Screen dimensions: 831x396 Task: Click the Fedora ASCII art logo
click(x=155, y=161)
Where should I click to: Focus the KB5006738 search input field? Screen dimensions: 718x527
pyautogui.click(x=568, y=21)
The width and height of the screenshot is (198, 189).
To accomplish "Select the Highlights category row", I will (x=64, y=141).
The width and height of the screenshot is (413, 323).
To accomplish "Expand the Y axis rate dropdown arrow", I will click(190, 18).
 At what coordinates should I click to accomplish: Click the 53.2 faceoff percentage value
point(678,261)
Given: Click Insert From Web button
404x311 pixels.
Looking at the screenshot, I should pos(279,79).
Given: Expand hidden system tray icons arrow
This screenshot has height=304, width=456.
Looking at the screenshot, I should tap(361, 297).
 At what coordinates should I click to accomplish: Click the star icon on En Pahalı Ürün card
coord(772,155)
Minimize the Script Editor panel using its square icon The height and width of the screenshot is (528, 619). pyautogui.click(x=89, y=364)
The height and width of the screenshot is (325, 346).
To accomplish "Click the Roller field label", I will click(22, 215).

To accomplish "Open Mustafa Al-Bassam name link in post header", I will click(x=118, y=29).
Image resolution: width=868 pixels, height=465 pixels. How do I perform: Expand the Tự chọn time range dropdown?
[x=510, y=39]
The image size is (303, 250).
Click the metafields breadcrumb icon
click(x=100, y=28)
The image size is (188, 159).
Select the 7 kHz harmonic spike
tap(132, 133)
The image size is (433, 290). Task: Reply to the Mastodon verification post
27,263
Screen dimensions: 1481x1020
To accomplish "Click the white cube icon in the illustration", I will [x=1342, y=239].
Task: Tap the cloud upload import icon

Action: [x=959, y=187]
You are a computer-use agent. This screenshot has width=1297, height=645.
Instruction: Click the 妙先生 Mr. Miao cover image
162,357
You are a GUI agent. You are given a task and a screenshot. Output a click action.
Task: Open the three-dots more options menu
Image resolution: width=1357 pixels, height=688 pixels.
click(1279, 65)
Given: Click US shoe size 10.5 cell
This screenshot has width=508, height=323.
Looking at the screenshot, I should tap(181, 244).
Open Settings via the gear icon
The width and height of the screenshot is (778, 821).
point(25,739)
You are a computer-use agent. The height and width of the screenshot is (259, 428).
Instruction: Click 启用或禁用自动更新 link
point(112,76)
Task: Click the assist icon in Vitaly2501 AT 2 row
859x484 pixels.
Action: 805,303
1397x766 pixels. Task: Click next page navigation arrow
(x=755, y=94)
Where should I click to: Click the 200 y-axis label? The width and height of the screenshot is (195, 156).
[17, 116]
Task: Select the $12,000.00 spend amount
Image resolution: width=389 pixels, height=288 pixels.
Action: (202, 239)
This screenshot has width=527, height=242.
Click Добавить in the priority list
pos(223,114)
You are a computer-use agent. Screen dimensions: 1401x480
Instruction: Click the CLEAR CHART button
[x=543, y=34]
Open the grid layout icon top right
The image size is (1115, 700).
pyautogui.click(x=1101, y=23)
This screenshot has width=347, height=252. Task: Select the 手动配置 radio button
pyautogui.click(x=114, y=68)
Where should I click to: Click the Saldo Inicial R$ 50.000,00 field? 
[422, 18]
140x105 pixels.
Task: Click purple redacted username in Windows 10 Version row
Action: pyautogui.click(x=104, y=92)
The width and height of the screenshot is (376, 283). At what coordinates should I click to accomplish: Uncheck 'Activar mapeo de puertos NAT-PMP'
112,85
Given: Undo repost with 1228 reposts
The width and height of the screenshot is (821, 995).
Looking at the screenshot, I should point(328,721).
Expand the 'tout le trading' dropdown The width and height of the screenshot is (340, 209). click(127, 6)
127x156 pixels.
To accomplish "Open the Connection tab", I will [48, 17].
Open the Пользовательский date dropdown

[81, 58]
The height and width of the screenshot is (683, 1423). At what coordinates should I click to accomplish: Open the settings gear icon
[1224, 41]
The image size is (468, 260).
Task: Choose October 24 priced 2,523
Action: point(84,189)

* Task to carry out:
Each line of the data is to be restated exactly.

* Expected output:
Screen dimensions: 831x396 Task: Click the Fedora ASCII art logo
click(x=155, y=161)
Where should I click to: Focus the KB5006738 search input field? Screen dimensions: 718x527
pyautogui.click(x=568, y=21)
The width and height of the screenshot is (198, 189).
To accomplish "Select the Highlights category row", I will (x=64, y=141).
The width and height of the screenshot is (413, 323).
To accomplish "Expand the Y axis rate dropdown arrow", I will click(190, 18).
 At what coordinates should I click to accomplish: Click the 53.2 faceoff percentage value
point(678,261)
Given: Click Insert From Web button
404x311 pixels.
Looking at the screenshot, I should pos(279,79).
Given: Expand hidden system tray icons arrow
This screenshot has height=304, width=456.
Looking at the screenshot, I should tap(361, 297).
 At what coordinates should I click to accomplish: Click the star icon on En Pahalı Ürün card
coord(772,155)
Minimize the Script Editor panel using its square icon The height and width of the screenshot is (528, 619). pyautogui.click(x=89, y=364)
The height and width of the screenshot is (325, 346).
To accomplish "Click the Roller field label", I will click(22, 215).

To accomplish "Open Mustafa Al-Bassam name link in post header", I will click(x=118, y=29).
Image resolution: width=868 pixels, height=465 pixels. How do I perform: Expand the Tự chọn time range dropdown?
[x=510, y=39]
The image size is (303, 250).
Click the metafields breadcrumb icon
click(x=100, y=28)
The image size is (188, 159).
Select the 7 kHz harmonic spike
tap(132, 133)
The image size is (433, 290). Task: Reply to the Mastodon verification post
27,263
Screen dimensions: 1481x1020
To accomplish "Click the white cube icon in the illustration", I will [x=1342, y=239].
Task: Tap the cloud upload import icon

Action: [x=959, y=187]
You are a computer-use agent. This screenshot has width=1297, height=645.
Instruction: Click the 妙先生 Mr. Miao cover image
162,357
You are a GUI agent. You are given a task and a screenshot. Output a click action.
Task: Open the three-dots more options menu
Image resolution: width=1357 pixels, height=688 pixels.
click(1279, 65)
Given: Click US shoe size 10.5 cell
This screenshot has width=508, height=323.
Looking at the screenshot, I should tap(181, 244).
Open Settings via the gear icon
The width and height of the screenshot is (778, 821).
point(25,739)
You are a computer-use agent. The height and width of the screenshot is (259, 428).
Instruction: Click 启用或禁用自动更新 link
point(112,76)
Task: Click the assist icon in Vitaly2501 AT 2 row
859x484 pixels.
Action: 805,303
1397x766 pixels. Task: Click next page navigation arrow
(x=755, y=94)
Where should I click to: Click the 200 y-axis label? The width and height of the screenshot is (195, 156).
[17, 116]
Task: Select the $12,000.00 spend amount
Image resolution: width=389 pixels, height=288 pixels.
Action: (202, 239)
This screenshot has width=527, height=242.
Click Добавить in the priority list
pos(223,114)
You are a computer-use agent. Screen dimensions: 1401x480
Instruction: Click the CLEAR CHART button
[x=543, y=34]
Open the grid layout icon top right
The image size is (1115, 700).
pyautogui.click(x=1101, y=23)
This screenshot has width=347, height=252. Task: Select the 手动配置 radio button
pyautogui.click(x=114, y=68)
Where should I click to: Click the Saldo Inicial R$ 50.000,00 field? 
[422, 18]
140x105 pixels.
Task: Click purple redacted username in Windows 10 Version row
Action: pyautogui.click(x=104, y=92)
The width and height of the screenshot is (376, 283). At what coordinates should I click to accomplish: Uncheck 'Activar mapeo de puertos NAT-PMP'
112,85
Given: Undo repost with 1228 reposts
The width and height of the screenshot is (821, 995).
Looking at the screenshot, I should point(328,721).
Expand the 'tout le trading' dropdown The width and height of the screenshot is (340, 209). click(127, 6)
127x156 pixels.
To accomplish "Open the Connection tab", I will [48, 17].
Open the Пользовательский date dropdown

[81, 58]
The height and width of the screenshot is (683, 1423). At what coordinates should I click to accomplish: Open the settings gear icon
[1224, 41]
The image size is (468, 260).
Task: Choose October 24 priced 2,523
Action: point(84,189)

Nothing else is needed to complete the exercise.